Richard (Laura Kirchgessner), als jüngster Bruder des Königs auf einer nachgeordneten Stufe der Thronfolge, weiß, dass er aufgrund seiner Hässlichkeit nie ein zufriedenes und glückliches Leben wie andere führen wird. Er setzt sich aus diesem Grund ein anderes Ziel- König zu werden, koste es, was es wolle. Mit der Unterstützung des zunächst willfährigen und später zunehmend misstrauerischen Buckingshams, überzeugt dargestellt von Neli Makalic, sowie einer gehörigen Portion List und Brutalität versucht er sein Ziel zu erreichen.

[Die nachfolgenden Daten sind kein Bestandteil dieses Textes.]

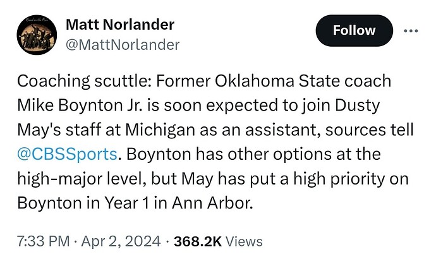This screenshot has width=436, height=266.
Task: Open the Matt Norlander display name
Action: [120, 25]
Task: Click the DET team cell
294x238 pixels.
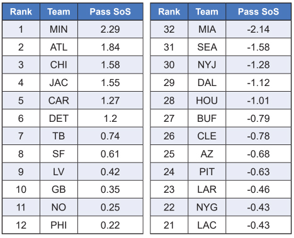Action: (59, 118)
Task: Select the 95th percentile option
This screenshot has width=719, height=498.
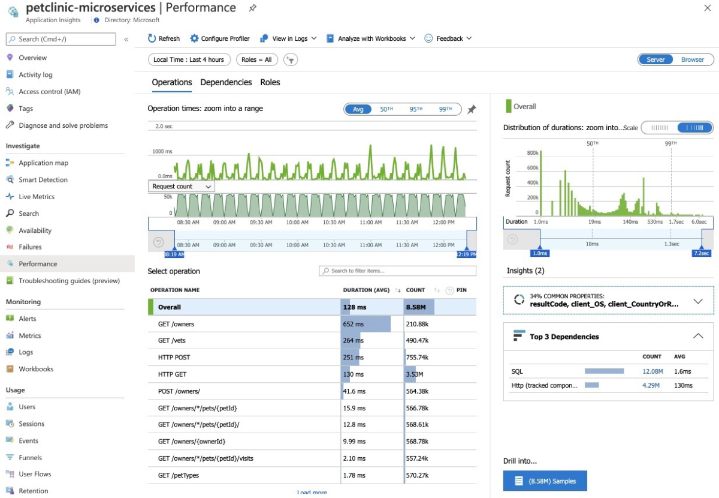Action: click(x=416, y=109)
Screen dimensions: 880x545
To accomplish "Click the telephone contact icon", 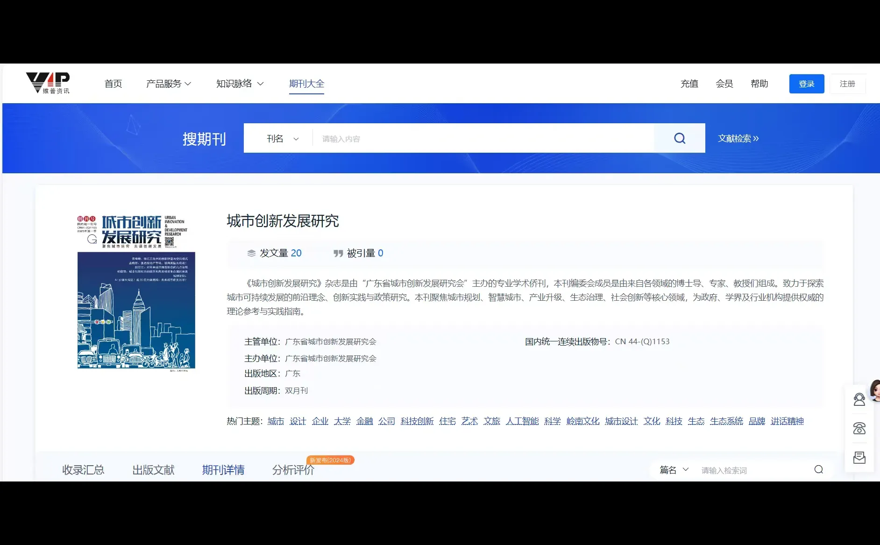I will pos(859,428).
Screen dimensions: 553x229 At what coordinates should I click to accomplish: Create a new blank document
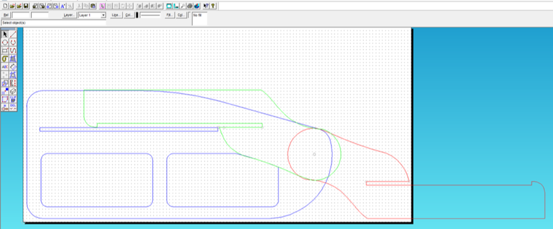(x=5, y=5)
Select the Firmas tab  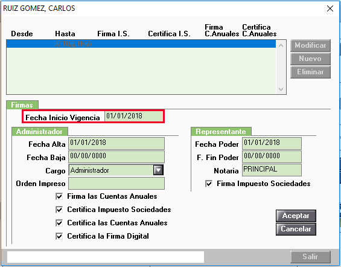[x=22, y=105]
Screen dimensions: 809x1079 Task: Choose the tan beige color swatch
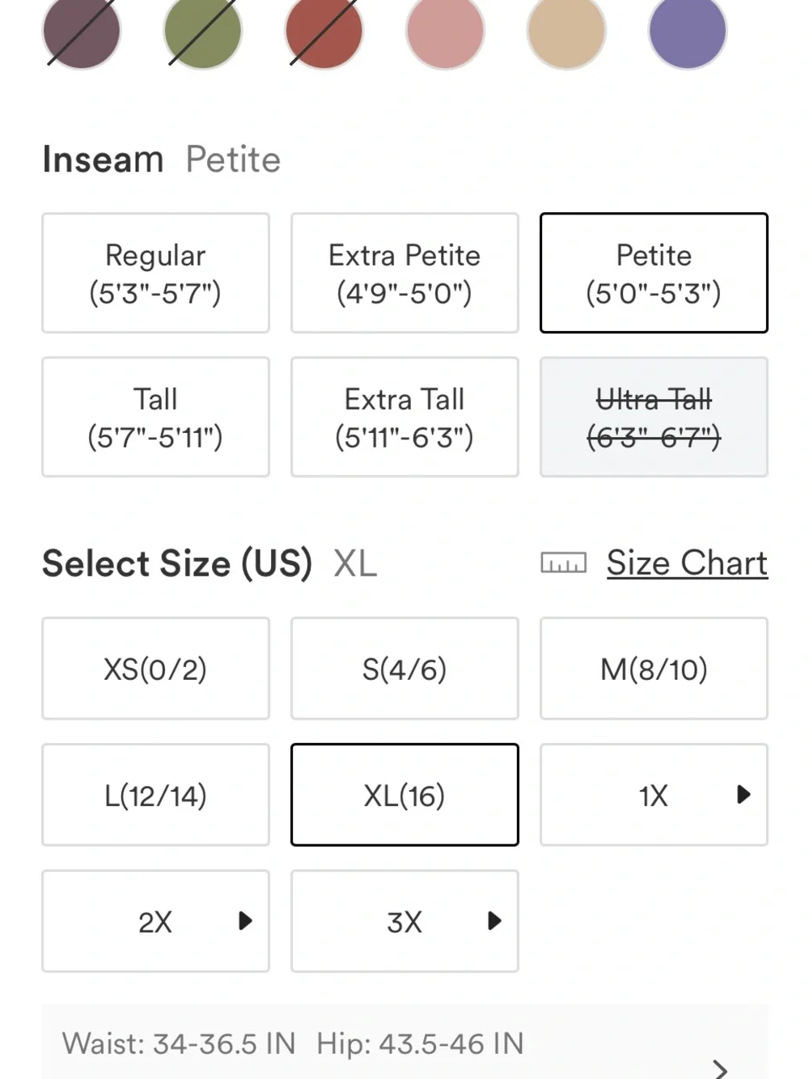point(566,31)

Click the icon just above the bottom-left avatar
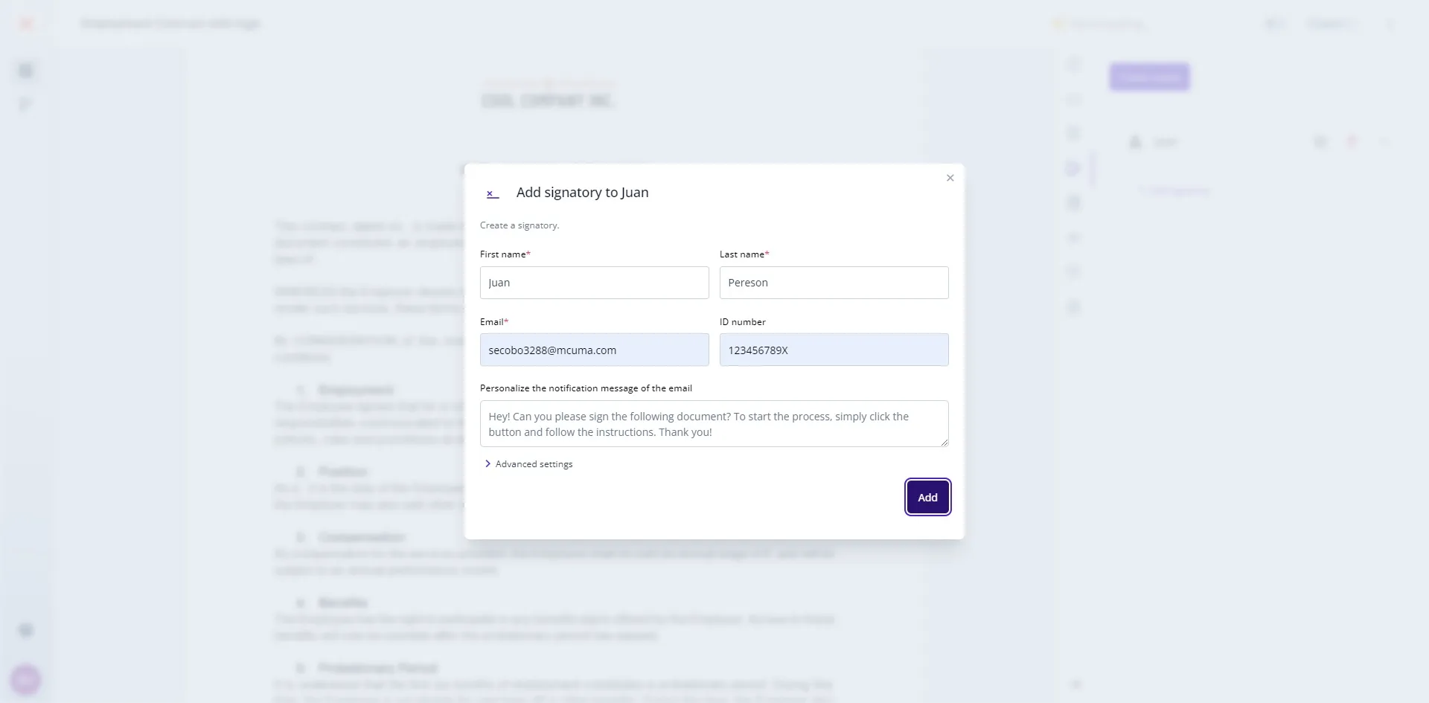[26, 631]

Dabei schreckt er vor nichts zurück, weder vor der Zweckheirat mit seiner eben erst verwitweten Schwägerin (Marlene Morscher, Ana-Maria Tonu), noch vor Manipulation und Gewalt. Er erreicht sein Ziel, verkennt aber am Zenit seiner Macht, dass er mit seinen Intrigen nun aufhören müsste.

Im Bann des Königs

Er stolpert über seine eigenen Fallstricke, die Machtverhältnisse drehen sich und er zahlt einen hohen Preis. Doch „Im Bann von Richard“ hat eine zweite Ebene, die Auseinandersetzung einer Theatergruppe mit den Figuren Shakespeares, die nicht immer reibungslos verläuft. Die Mädchen wollen nicht mehr auf die Heirat mit einem Mann beschränkt werden, Margret (Lisa Sperber) weigert sich neuerdings, Richard zu segnen, worauf der entnervt die Rolle hinschmeißt. Gelegenheit für zwei andere Schauspieler (Persefoni Ioannidou, Niklas Weissörtel), sich im Wechsel die Rolle zu schnappen. Kein Wunder, dass der Erzähler (Lea Stadler) und später sogar Buckingham stellenweise den Überblick verlieren. Dieses Spiel im Spiel macht zum einen die Aktualität von Shakespeares Stoff deutlich, zum anderen verschärft es die Brutalität der Textvorlage durch die zunehmende Banalität des Bösen. Und spätestens mit der flammenden und berechnenden Rede Richards steht die Frage im Raum, wer heutzutage den „kleinen Leuten“ nach dem Mund redet und für sie die scheinbar beste Lösung aus dem Ärmel zieht. Am Schluss steht jedoch trotz allem die Abrechnung mit Richard, der für seine Taten zur Rechenschaft gezogen wird.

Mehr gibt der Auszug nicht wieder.